”自分のために”人と組織のためになる40代以上の人

分業化された組織の中で、プレイヤーとして結果を出してきた。やり方を具体的に教えられることもなく試行錯誤しながら、改善し、よりミスなく、より速く成果を出せるスキルを身に付けてきた。そして、人をマネジメントする、リードする立場になってきたい。

しかし、環境が変わり、部下に提供できるノウハウが無くなっていく。過去に身に付けたやり方は、過去の需要への対処方法。今の需要に適合しない。ノウハウを部下へ教えることで、部下を掌握することが難しくなっている。部下は担当者・プレイヤー。担当者・プレイヤーは残業時間に限りがあり、深夜から朝まで関わり暗黙知を暗黙知のまま、夕飯を一緒に食べながら継承し掌握することはできない。そもそも、部下を教え、育てることに長けていない。自分自身が体系的に教え、育てられてきていないため。このような40代以上は10人中9人以上。では、どうしていけば良いのか。

1. ”育った環境が異なる部下を残業させずに”教え育てるスキルを磨きマネージャーを目指していく

2. 環境が変わり需要が変わる。できる限り時間を投入し新たな需要創造をするプレイヤーから始める

仕事はジョブ型。担当者・プレイヤーの分業組織内での職務は明確に定義できる。現場サイドからは「できない」と声があがることもあるが、行動を観察し、思考を推測することで、95%は標準化できる。残りの5%は応用・発展の領域のため、標準にする必要はない。管理者の職務に標準ができた部下の思考を促す具体的なやり方を組込、計測すれば良い。

マネジメント層の職務の定義は簡単なようで簡単ではない。計測するコンピテンシー・行動は明確になるが、人が育つまでには時間がかかる。数カ月で明確な結果がでることは稀。評価がしづらい。数カ月で結果を出せる部下は、そもそも育成対象者ではない。

そもそも、人を教え育てる組織の行動習慣・文化があったとしても、リモートが業務の手段の1つとしてふつうになることで、人を教え育てるやり方の見直しが必要になる。一方で、デジタルデバイスのお陰で、マネジメントできる範囲が広がる。必然的にマネジメント層の人数は過去よりも少なく済む。そもそも、人を教え育てる文化・習慣を維持・向上できる体力のある組織の数は減る。今までの需要が減少するのは明らか。新たな需要創造に着手できている組織は圧倒的に少ないため。
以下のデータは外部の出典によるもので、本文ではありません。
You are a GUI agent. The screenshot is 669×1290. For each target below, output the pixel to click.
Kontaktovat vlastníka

担当者・プレイヤーは、自力で職務定義を実践せざるおえない組織も出てくる。教える立場にある40代以上の管理監督者が、教え方が身に付いていない以前に、そもそも教える内容を持っていないことが発生している。環境が変わること今までのやり方では結果がでないため。

このような環境の中で、40代以上はどのような役割を担っていけば良いのか。

最も問題があることは、40代以上が仕事・顧客を囲い、30代以下に渡していかないこと。自分の過去の経験と知識を過信し、30代以下の考えを今とこれからを根拠にせずに否定し、小さな自尊感情を高めようとすること。
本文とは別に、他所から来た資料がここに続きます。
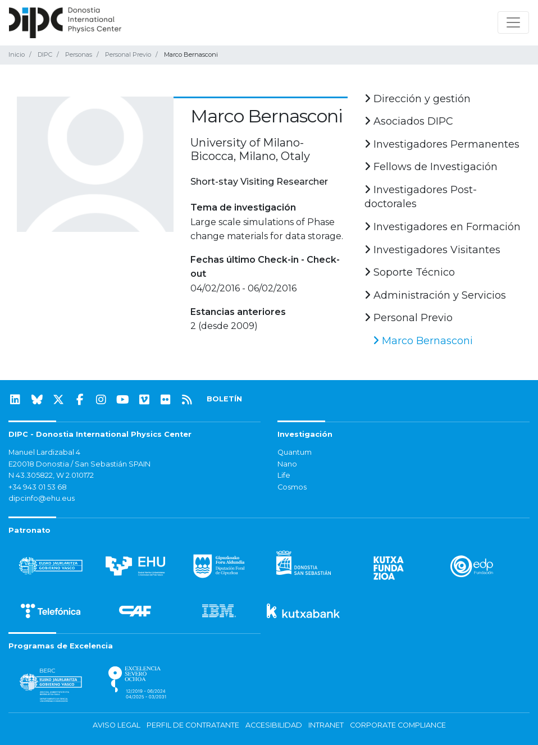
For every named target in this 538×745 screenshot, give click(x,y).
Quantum (294, 452)
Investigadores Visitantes (432, 250)
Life (283, 475)
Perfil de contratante (193, 725)
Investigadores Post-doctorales (420, 197)
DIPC (45, 54)
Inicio (16, 54)
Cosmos (292, 487)
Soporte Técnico (409, 272)
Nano (287, 464)
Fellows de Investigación (431, 167)
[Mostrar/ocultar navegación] (513, 22)
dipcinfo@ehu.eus (41, 498)
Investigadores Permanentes (441, 144)
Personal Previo (128, 54)
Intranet (326, 725)
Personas (78, 54)
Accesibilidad (273, 725)
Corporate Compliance (398, 725)
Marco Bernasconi (423, 341)
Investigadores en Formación (442, 227)
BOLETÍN (224, 399)
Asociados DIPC (408, 121)
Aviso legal (116, 725)
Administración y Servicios (435, 295)
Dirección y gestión (417, 99)
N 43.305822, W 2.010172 (51, 475)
仕事・顧客を渡していかなければ、30代以下が育つ機会が不足する。30代以下がどれだけ自発的に流通している知識や技術を自学自主しても、それを組織で活かすことは難しい。流通している知識や技術は、そのままでは活用できない。固有の実務に適してカタチに具体化する必要がある。そのためには、実際の仕事・顧客に対峙する必要がある。「自ら仕事を創るように」と言ったところで、それは簡単なことではない。コンプライアンスなどがそれを阻害する。したがって、40代以上が抱える仕事と顧客を、40代以上が手放す必要がある。手放すためには、相手のレベルを観察し、具体的なやり方を渡し、見守り、徐々にできること、わかることを増やしていく必要がある。「あとはよろしくお願します」では、30代以下へ成長の機会を渡すことにはならない。担当者・プレイヤーの多くは、残業時間に限りがある。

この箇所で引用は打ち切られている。